A-Level and academic profile
Hull York (HYMS) requires AAA including Chemistry and Biology. Surrey (GEM) requires AAA including Chemistry and Biology. Both demand the same A-Level grade band, so academic prediction is unlikely to differentiate your application between them — provided you meet the required subject combination at each. GCSE profile matters at both schools — Hull York (HYMS): Min 6 GCSEs at grade 6 including Maths, English Language, dual-award Science. Surrey (GEM): Not applicable - graduate-entry programme. Requires a 2:1 honours degree.
Interview formats
Both Hull York (HYMS) and Surrey (GEM) use MMI interviews, so the underlying prep approach is the same — practise ethics frameworks, NHS hot-topic answers and (for MMI) structured station responses against a timer.

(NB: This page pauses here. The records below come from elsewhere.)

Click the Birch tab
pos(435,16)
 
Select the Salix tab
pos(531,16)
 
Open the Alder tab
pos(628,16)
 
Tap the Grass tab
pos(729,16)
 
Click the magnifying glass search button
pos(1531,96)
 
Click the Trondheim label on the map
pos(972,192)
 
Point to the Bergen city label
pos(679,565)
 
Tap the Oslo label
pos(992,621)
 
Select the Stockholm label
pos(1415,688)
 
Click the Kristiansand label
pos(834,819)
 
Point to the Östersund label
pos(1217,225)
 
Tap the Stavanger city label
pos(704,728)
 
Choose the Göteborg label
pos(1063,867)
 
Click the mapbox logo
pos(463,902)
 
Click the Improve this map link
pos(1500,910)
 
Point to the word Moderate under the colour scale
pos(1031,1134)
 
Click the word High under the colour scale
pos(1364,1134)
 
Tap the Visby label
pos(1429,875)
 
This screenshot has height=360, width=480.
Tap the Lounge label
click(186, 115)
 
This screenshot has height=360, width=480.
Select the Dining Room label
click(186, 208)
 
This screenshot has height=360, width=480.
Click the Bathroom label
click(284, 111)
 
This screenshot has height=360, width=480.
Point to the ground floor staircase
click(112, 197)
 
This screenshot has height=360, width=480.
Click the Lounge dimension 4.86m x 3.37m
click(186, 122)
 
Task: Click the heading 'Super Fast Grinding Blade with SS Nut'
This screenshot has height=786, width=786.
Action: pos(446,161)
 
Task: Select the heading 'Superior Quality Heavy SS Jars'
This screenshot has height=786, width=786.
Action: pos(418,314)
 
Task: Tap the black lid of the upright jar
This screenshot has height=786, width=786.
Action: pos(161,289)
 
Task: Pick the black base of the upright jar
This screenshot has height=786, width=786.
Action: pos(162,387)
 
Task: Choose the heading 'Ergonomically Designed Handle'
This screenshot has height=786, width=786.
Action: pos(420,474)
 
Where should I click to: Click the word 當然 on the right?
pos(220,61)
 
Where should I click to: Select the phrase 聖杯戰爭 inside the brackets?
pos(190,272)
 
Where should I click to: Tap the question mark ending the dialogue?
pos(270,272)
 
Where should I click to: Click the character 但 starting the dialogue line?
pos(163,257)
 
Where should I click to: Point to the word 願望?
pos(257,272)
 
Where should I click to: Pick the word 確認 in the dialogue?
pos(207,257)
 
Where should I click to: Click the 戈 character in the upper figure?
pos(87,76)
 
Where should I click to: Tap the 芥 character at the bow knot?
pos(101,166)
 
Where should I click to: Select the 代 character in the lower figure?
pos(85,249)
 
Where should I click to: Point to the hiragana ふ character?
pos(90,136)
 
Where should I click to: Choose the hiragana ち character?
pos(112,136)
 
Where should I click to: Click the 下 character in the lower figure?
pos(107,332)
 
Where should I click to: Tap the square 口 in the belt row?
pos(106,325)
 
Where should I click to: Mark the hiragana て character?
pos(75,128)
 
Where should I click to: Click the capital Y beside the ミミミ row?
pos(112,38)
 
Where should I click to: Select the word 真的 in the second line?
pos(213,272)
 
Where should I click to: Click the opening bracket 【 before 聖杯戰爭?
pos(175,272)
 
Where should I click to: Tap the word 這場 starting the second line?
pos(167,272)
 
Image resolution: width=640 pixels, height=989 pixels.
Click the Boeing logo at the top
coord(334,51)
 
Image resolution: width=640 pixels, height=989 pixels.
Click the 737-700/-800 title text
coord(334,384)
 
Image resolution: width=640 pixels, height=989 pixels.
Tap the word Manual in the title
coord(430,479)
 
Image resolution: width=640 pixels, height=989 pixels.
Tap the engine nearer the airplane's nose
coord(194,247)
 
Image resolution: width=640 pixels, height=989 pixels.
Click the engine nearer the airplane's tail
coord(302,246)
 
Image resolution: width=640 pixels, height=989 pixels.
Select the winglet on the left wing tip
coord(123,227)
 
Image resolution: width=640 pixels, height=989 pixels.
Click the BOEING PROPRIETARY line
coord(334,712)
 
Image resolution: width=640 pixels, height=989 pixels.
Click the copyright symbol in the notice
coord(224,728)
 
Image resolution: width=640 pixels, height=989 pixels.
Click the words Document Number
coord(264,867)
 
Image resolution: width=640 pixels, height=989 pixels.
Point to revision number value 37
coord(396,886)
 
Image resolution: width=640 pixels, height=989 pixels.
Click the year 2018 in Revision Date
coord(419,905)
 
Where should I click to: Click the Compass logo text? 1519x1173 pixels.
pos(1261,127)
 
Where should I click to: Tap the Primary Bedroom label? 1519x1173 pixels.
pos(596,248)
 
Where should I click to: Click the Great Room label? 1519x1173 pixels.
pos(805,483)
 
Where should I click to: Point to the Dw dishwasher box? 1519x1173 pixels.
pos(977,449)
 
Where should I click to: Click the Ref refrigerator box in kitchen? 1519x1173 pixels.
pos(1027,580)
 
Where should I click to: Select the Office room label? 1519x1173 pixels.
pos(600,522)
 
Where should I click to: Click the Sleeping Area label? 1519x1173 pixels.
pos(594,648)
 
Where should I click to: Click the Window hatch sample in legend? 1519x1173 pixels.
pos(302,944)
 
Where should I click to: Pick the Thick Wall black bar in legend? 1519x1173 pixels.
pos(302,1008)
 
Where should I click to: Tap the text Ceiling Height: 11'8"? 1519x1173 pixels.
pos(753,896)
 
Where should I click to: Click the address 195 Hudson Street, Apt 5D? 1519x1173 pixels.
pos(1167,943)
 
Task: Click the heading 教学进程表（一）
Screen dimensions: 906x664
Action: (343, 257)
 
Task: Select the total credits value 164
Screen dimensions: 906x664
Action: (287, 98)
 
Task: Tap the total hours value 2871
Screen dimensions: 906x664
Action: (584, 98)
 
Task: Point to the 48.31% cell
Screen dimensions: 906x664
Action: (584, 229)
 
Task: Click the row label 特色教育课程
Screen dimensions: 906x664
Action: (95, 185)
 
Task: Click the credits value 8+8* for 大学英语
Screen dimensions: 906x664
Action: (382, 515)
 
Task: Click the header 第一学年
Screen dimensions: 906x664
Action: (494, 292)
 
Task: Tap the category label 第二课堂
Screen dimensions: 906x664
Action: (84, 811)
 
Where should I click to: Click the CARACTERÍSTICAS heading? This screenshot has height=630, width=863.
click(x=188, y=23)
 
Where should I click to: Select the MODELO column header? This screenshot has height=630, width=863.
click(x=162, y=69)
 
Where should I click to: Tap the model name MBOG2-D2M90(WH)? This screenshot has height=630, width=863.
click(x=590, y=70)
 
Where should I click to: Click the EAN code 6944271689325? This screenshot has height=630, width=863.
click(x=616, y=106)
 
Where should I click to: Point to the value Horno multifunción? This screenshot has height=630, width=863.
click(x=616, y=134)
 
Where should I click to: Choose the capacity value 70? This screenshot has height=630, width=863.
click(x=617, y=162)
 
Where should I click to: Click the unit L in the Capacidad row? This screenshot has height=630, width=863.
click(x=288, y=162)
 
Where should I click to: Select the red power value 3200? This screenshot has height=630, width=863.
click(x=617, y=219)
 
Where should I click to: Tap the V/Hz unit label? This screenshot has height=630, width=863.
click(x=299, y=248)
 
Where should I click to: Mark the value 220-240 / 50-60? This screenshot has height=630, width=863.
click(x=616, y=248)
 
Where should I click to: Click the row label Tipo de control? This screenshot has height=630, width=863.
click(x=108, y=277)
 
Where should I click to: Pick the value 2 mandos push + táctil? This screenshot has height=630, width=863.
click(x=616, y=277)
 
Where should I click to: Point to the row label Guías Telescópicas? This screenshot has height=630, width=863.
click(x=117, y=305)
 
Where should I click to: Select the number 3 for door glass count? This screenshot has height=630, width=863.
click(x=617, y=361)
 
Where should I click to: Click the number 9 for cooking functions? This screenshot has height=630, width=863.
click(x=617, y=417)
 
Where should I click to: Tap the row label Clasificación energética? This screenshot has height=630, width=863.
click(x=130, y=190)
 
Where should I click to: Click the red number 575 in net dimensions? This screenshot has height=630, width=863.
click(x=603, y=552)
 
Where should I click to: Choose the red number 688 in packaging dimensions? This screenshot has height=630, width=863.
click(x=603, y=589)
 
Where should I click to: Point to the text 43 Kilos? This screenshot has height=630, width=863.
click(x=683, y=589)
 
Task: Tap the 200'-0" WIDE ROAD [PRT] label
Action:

Interview windows: Hull York (HYMS) interviews in December - March; Surrey (GEM) in December - March.
Curriculum and teaching style
Both schools deliver a PBL-style curriculum, so day-to-day study habits will feel similar across years 1-3. Specifics: Five-year MBBS jointly run by Hull and York universities. Clinical placements across Hull, York, Scarborough, and Yorkshire NHS sites. Four-year accelerated graduate-entry MBChB. Surrey-based with South-East NHS placements. Intake size: Hull York (HYMS) — ~165 home + ~25 international places per year.; Surrey (GEM) — ~30-50 places per year (small newer cohort).. A larger cohort means more peer breadth; a smaller cohort means more tutor contact.
What makes each distinctive
Hull York (HYMS): Points-based shortlisting: UCAT decile (/35) + SJT (/15) + GCSE top 6 subjects (/35) + contextual data (/15). The PBL group exercise is unusual among UK medical schools and reflects HYMS's problem-based curriculum. Surrey (GEM): New graduate-entry medical school with focus on innovative teaching methods and the use of technology in healthcare delivery.